● DESCRIPTION OF THE TASK
Turn every line of the records below into a Markdown table, skipping blank lines. Use two columns: "Row" for the row number and "Line" for the line itself.

-------- ENTRIES SUPPLIED

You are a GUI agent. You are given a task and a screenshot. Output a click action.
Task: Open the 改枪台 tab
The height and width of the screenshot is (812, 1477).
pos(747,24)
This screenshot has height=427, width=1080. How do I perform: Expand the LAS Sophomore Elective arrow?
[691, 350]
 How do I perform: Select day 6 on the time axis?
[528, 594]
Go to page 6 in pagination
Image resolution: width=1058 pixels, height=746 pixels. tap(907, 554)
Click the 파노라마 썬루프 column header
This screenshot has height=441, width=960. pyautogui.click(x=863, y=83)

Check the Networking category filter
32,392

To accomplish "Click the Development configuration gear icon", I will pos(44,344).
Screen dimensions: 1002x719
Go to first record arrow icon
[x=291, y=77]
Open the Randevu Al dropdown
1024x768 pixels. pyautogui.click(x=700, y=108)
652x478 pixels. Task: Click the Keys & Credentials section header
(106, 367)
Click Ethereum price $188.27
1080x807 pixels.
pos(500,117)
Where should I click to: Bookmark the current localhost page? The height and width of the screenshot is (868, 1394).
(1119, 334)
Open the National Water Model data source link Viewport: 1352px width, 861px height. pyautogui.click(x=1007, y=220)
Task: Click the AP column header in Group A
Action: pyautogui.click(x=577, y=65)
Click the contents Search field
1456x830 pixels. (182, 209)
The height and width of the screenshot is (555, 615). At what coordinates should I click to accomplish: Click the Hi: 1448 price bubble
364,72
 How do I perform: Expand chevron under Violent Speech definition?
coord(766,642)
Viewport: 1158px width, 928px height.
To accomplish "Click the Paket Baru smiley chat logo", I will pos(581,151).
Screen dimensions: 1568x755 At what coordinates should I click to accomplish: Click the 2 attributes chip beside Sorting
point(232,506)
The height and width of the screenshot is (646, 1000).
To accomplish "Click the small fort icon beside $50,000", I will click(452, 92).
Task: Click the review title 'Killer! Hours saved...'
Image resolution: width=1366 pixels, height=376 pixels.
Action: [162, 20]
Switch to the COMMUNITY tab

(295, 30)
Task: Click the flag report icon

----------------

● SOLVED PROBLEM
| Row | Line |
|---|---|
| 1 | You are a GUI agent. You are given a task and a screenshot. Output a click action. |
| 2 | Task: Open the 改枪台 tab |
| 3 | The height and width of the screenshot is (812, 1477). |
| 4 | pos(747,24) |
| 5 | This screenshot has height=427, width=1080. How do I perform: Expand the LAS Sophomore Elective arrow? |
| 6 | [691, 350] |
| 7 |  How do I perform: Select day 6 on the time axis? |
| 8 | [528, 594] |
| 9 | Go to page 6 in pagination |
| 10 | Image resolution: width=1058 pixels, height=746 pixels. tap(907, 554) |
| 11 | Click the 파노라마 썬루프 column header |
| 12 | This screenshot has height=441, width=960. pyautogui.click(x=863, y=83) |
| 13 | Check the Networking category filter |
| 14 | 32,392 |
| 15 | To accomplish "Click the Development configuration gear icon", I will pos(44,344). |
| 16 | Screen dimensions: 1002x719 |
| 17 | Go to first record arrow icon |
| 18 | [x=291, y=77] |
| 19 | Open the Randevu Al dropdown |
| 20 | 1024x768 pixels. pyautogui.click(x=700, y=108) |
| 21 | 652x478 pixels. Task: Click the Keys & Credentials section header |
| 22 | (106, 367) |
| 23 | Click Ethereum price $188.27 |
| 24 | 1080x807 pixels. |
| 25 | pos(500,117) |
| 26 | Where should I click to: Bookmark the current localhost page? The height and width of the screenshot is (868, 1394). |
| 27 | (1119, 334) |
| 28 | Open the National Water Model data source link Viewport: 1352px width, 861px height. pyautogui.click(x=1007, y=220) |
| 29 | Task: Click the AP column header in Group A |
| 30 | Action: pyautogui.click(x=577, y=65) |
| 31 | Click the contents Search field |
| 32 | 1456x830 pixels. (182, 209) |
| 33 | The height and width of the screenshot is (555, 615). At what coordinates should I click to accomplish: Click the Hi: 1448 price bubble |
| 34 | 364,72 |
| 35 |  How do I perform: Expand chevron under Violent Speech definition? |
| 36 | coord(766,642) |
| 37 | Viewport: 1158px width, 928px height. |
| 38 | To accomplish "Click the Paket Baru smiley chat logo", I will pos(581,151). |
| 39 | Screen dimensions: 1568x755 At what coordinates should I click to accomplish: Click the 2 attributes chip beside Sorting |
| 40 | point(232,506) |
| 41 | The height and width of the screenshot is (646, 1000). |
| 42 | To accomplish "Click the small fort icon beside $50,000", I will click(452, 92). |
| 43 | Task: Click the review title 'Killer! Hours saved...' |
| 44 | Image resolution: width=1366 pixels, height=376 pixels. |
| 45 | Action: [162, 20] |
| 46 | Switch to the COMMUNITY tab |
| 47 | (295, 30) |
| 48 | Task: Click the flag report icon |